Sammanfattning: Trauma, in terms of physical injury, is the leading cause of death and disability among children and young adults worldwide. Hemorrhage and coagulation dysfunction are two important causes of preventable deaths after traumatic injuries. Novel methods for management of non-compressible hemorrhage and treatment of trauma induced coagulopathy (TIC) may reduce mortality. In this thesis we investigate two fundamentally different methods for mechanical hemorrhage control after potentially lethal truncal hemorrhage: intravascular occlusion- and external compression of the aorta. The Abdominal Aortic and Junctional Tourniquet® (AAJT) and Resuscitative Endovascular Balloon Occlusion of the Aorta (REBOA) were initially introduced in military medicine as possible interventions to avoid exsanguination from large vessel injuries. We assessed these interventions during 60 to 240 minutes with the aim to identify specific physiological effects and suggest tolerable application times.
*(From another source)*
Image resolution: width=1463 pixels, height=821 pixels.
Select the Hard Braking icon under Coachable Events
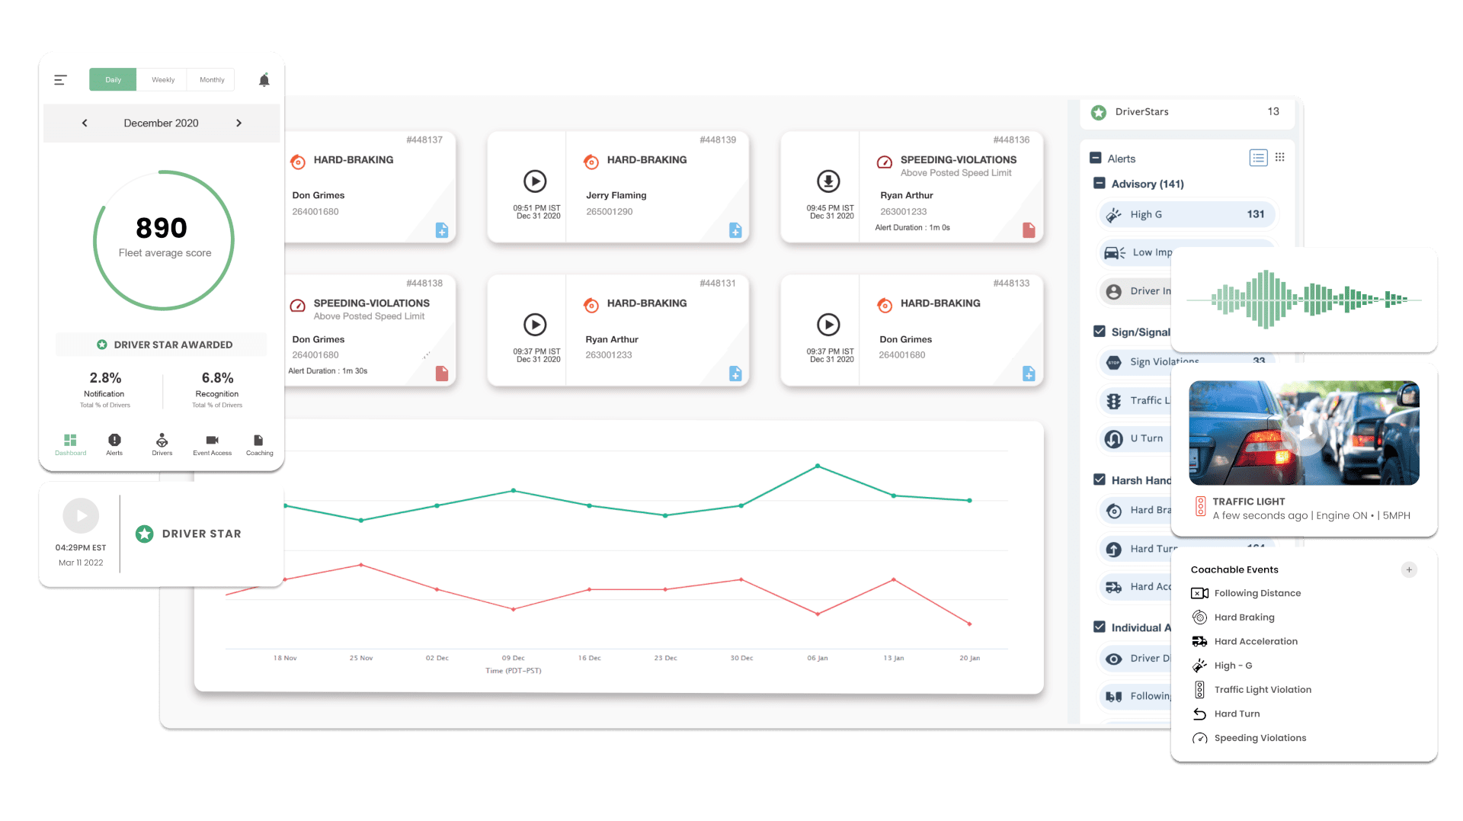tap(1199, 617)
The feasibility of a transition between the methods was studied. We investigated the hemodynamic effects of crystalloid- and whole blood transfusion in conjunction with the interventions. Intermittent reperfusion during REBOA, with the aim to decrease organ damage was investigated. We introduced a method for advanced analyzation of viscoelastic tests by principal component analysis to detect TIC. The AAJT and REBOA were both effective to stop hemorrhage distal to the aortic bifurcation and restored critical circulation proximal to the aortic occlusion. Infra-renal REBOA required more crystalloid fluids to restore the circulation than AAJT. Both methods caused ischemic injuries which became significant after 1 hour of infra-renal aortic occlusion. The ischemic injuries were alleviated by intermittent reperfusion during thoracic REBOA application. TIC was detected in pigs by principal component analysis of rotational thromboelastometry, which comprised a new method for possible identification of TIC phenotypes. In conclusion, mechanical hemostasis was effective by both abdominal tourniquet- and intravascular aortic occlusion. We also identified potentially severe complications due to hemodynamic- and metabolic consequences, particularly when application times exceed one hour.